A Look Back

Our Mysterious Calling

Samuel H. Miller portrait, 1968. Harvard University portrait collection, gift of Mrs. Samuel H. Miller to the Divinity School, 1968.

By Samuel H. Miller

The witness alike of Jesus, or the prophets, or the saints is that once God’s call comes, then we are plunged headlong into the sufferings of mankind. For the first time we are on the inside of this world’s pain, no longer separated from any man’s anguish or sin. This is Dostoevski’s plea in the monk Zossina’s great testimony in Brothers Karamazov:

“If the evil doing of men moves you to indignation and overwhelming distress, even to a desire for vengeance on the evil-doers, shun above all things that feeling. Go at once and seek suffering for yourself, as though you were yourself guilty of that wrong. Accept that suffering and bear it and your heart will find comfort, and you will understand that you too are guilty, for you might have been a light to the evil-doers, even as the one man sinless, and you were not a light to them.”

Among our modern authors this call to share in the suffering of men is illuminated and profoundly stressed by André Malraux and Albert Camus, neither of them Christian in the normal sense of that term. Malraux boldly speaks of it as the “joy of fraternal pain” and believes no man becomes himself until he shares the deepest level of unity with his death-threatened and bludgeoned fellow men. Camus’ voice, now silenced, was never more impassioned than when he asked men to rise to a new level of compassion. . . .

No, the truth of it is that in God’s call we are called back, so to speak, called back from our pretentions, our poses, our holy false faces, back and down and into the very conditions we sought to escape, that we might be tremblingly alive to where honest people live, and where if God has any concern at all for them, he will be found.

This last phrase brings me to the second marked point of clarity in the call . . . namely, they are all called to “salvage the remains of sanctity” in men’s blundering hearts. None of us lives long without bringing down about our heads a great clutter of rubbish. We lose ourselves in it. We sometimes try to shape it up as if it would carry the weight of truth or beauty and withstand the storms of tragic reality. . . . It is our calling to rightly divide the Word—in the human heart—from the words which are there in great clamoring throngs—and that is not an easy thing.

Indeed, it is a rather sad fact that in our day there is much disillusionment about sanctity. The term has been corrupted by the church itself. It has become formalized, falsified, encrusted with jewels and crawling with spurious pictures. Protestantism is not without her share of responsibility in neutralizing the life of the world. For many, the holy seems a bit like superstition. . . .

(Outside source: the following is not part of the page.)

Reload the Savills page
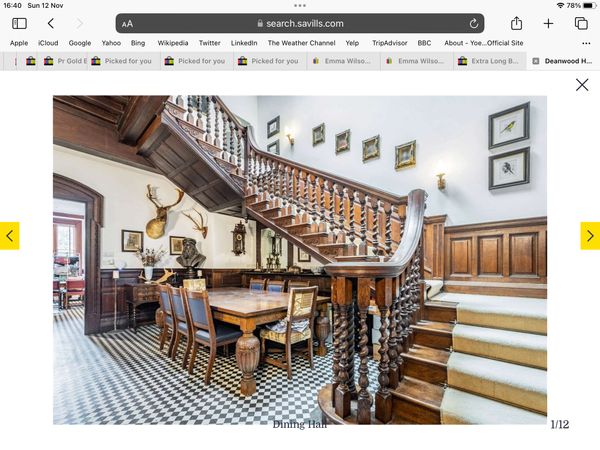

Yet, if we cannot find sanctity, we should be honest and give over the game to those who say God is dead, for sanctity is the moment of His presence; we should give up worship, which seeks to remember and to reenact the primordial events of sanctity through which God manifested his place in the world; we should give up any moral seriousness, for without sanctity morality becomes a convenient pattern of mores and nothing more.

It is . . . precisely this sense of sanctity, which breaks through the prose of Hemingway, or the squalor of Graham Greene’s stories, or the tortured complexities of decadence in Faulkner’s novels. . . . This is our call, to find in man’s much beleaguered heart, fraught with every shame and embarrassment, living on the brink of endless decisions in which heaven and hell are always bidding for his soul, here amid the ruins of his dreams and the cheap rubbish he is forever gathering to his heart, we must find the scraps and vestiges of the divine presence, hidden, obscured, and often lost.

And this leads me now to the third unmistakable mark of the calling. . . . Louis Lavelle . . . says of the saint that “through his presence alone he succeeds in giving to the things or persons he meets on the way the interior quality they lacked.” The severest desolation is the emptying out of life, the sickening sense of the abyss, the awful taste of nothingness. And in this wild and furious world of machines and techniques, of manipulation and screaming salesmen, men and women are externalized, whirled about until there is no inner life left in them. They become masks, routines, functions, reputations, successes, without any specific gravity. . . .

Our calling is to . . . assist our fellow men by sustaining the inwardness of the spirit. In short, our job is to rehabilitate people inwardly, to engage in such a relationship that they may become themselves as persons, to encourage by our anticipation and imagination the exercise of their souls. . . .

However mysterious your call may be, remember that it is imbedded deeply in the very mystery by which you are a human being. There is no way for you to detour or avoid the inevitability of doing something with things as they are; only one thing you cannot do—you cannot leave them as they are.

From “The Mystery of Our Calling,” in the October 1961 (vol. 26, no. 1) issue of the Bulletin.

Samuel Howard Miller pastored the Old Cambridge Baptist Church for twenty-five years before serving as Dean of HDS from 1959 to 1968.